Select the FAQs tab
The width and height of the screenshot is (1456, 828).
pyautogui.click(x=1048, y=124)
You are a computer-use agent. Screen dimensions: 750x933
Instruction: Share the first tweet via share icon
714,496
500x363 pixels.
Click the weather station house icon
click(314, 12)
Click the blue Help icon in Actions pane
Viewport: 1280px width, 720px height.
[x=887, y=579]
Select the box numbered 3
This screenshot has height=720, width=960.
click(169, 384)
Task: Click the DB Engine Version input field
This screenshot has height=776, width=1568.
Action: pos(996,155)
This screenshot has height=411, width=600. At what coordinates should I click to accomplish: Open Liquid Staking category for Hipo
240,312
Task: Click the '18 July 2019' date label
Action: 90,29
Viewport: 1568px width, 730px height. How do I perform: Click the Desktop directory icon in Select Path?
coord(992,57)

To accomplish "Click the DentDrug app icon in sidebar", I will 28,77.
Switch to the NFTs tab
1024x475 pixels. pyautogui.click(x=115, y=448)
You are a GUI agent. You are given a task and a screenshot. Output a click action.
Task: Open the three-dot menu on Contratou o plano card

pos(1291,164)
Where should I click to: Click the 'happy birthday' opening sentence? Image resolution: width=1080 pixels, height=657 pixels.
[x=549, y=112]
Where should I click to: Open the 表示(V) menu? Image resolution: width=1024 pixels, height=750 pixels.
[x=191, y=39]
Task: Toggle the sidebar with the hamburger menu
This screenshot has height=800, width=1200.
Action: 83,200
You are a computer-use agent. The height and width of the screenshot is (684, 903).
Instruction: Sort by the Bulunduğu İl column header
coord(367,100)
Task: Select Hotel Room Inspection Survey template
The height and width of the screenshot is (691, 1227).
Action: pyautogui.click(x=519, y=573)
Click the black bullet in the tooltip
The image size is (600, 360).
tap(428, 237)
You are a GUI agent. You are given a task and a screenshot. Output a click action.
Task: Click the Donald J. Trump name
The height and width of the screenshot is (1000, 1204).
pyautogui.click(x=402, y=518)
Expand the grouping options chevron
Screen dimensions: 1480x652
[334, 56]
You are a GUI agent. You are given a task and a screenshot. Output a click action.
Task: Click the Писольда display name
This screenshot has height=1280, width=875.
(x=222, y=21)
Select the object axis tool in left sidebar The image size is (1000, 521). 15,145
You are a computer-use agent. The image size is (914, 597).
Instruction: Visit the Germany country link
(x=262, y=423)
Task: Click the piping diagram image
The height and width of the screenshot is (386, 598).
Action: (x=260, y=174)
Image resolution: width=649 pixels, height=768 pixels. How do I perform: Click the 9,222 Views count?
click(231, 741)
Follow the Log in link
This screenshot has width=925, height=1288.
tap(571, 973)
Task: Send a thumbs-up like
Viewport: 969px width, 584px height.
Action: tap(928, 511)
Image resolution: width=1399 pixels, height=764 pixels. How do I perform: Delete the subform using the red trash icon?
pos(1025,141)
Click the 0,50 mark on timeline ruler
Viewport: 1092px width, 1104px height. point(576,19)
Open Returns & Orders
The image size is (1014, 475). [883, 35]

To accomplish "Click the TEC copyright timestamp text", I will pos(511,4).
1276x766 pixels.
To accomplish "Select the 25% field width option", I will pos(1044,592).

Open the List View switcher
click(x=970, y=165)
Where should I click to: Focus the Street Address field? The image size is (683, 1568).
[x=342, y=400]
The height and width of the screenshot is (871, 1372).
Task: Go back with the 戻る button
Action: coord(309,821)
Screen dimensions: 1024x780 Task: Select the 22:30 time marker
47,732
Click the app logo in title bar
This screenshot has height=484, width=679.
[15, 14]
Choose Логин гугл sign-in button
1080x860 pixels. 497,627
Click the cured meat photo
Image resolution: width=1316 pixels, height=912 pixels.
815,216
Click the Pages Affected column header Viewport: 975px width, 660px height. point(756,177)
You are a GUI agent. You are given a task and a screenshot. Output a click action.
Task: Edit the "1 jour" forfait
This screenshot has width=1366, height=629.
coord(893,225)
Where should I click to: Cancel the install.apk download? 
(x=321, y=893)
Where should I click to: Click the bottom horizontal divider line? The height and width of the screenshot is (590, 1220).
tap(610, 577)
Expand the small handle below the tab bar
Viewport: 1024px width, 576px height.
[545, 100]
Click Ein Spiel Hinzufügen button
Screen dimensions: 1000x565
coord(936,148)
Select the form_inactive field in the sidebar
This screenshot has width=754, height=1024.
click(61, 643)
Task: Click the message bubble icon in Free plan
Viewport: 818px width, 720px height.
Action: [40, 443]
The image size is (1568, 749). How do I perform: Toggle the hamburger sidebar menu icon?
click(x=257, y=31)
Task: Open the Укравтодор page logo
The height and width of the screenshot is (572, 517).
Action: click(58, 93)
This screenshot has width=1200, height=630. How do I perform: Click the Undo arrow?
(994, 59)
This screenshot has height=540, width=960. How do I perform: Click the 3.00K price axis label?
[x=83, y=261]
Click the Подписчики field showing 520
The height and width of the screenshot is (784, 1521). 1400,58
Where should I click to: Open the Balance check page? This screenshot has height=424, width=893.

★ ★ ★ ★ ★ ★ ★

● WORK ITEM: What should come out is the exact run of lines from the one holding "Choose Логин гугл sign-in button" through the end of the records above, and nothing besides.

● SOLUTION BELOW:
Choose Логин гугл sign-in button
1080x860 pixels. 497,627
Click the cured meat photo
Image resolution: width=1316 pixels, height=912 pixels.
815,216
Click the Pages Affected column header Viewport: 975px width, 660px height. point(756,177)
You are a GUI agent. You are given a task and a screenshot. Output a click action.
Task: Edit the "1 jour" forfait
This screenshot has width=1366, height=629.
coord(893,225)
Where should I click to: Cancel the install.apk download? 
(x=321, y=893)
Where should I click to: Click the bottom horizontal divider line? The height and width of the screenshot is (590, 1220).
tap(610, 577)
Expand the small handle below the tab bar
Viewport: 1024px width, 576px height.
[545, 100]
Click Ein Spiel Hinzufügen button
Screen dimensions: 1000x565
coord(936,148)
Select the form_inactive field in the sidebar
This screenshot has width=754, height=1024.
click(61, 643)
Task: Click the message bubble icon in Free plan
Viewport: 818px width, 720px height.
Action: [40, 443]
The image size is (1568, 749). How do I perform: Toggle the hamburger sidebar menu icon?
click(x=257, y=31)
Task: Open the Укравтодор page logo
The height and width of the screenshot is (572, 517).
Action: click(58, 93)
This screenshot has width=1200, height=630. How do I perform: Click the Undo arrow?
(994, 59)
This screenshot has height=540, width=960. How do I perform: Click the 3.00K price axis label?
[x=83, y=261]
Click the Подписчики field showing 520
The height and width of the screenshot is (784, 1521). 1400,58
Where should I click to: Open the Balance check page? This screenshot has height=424, width=893.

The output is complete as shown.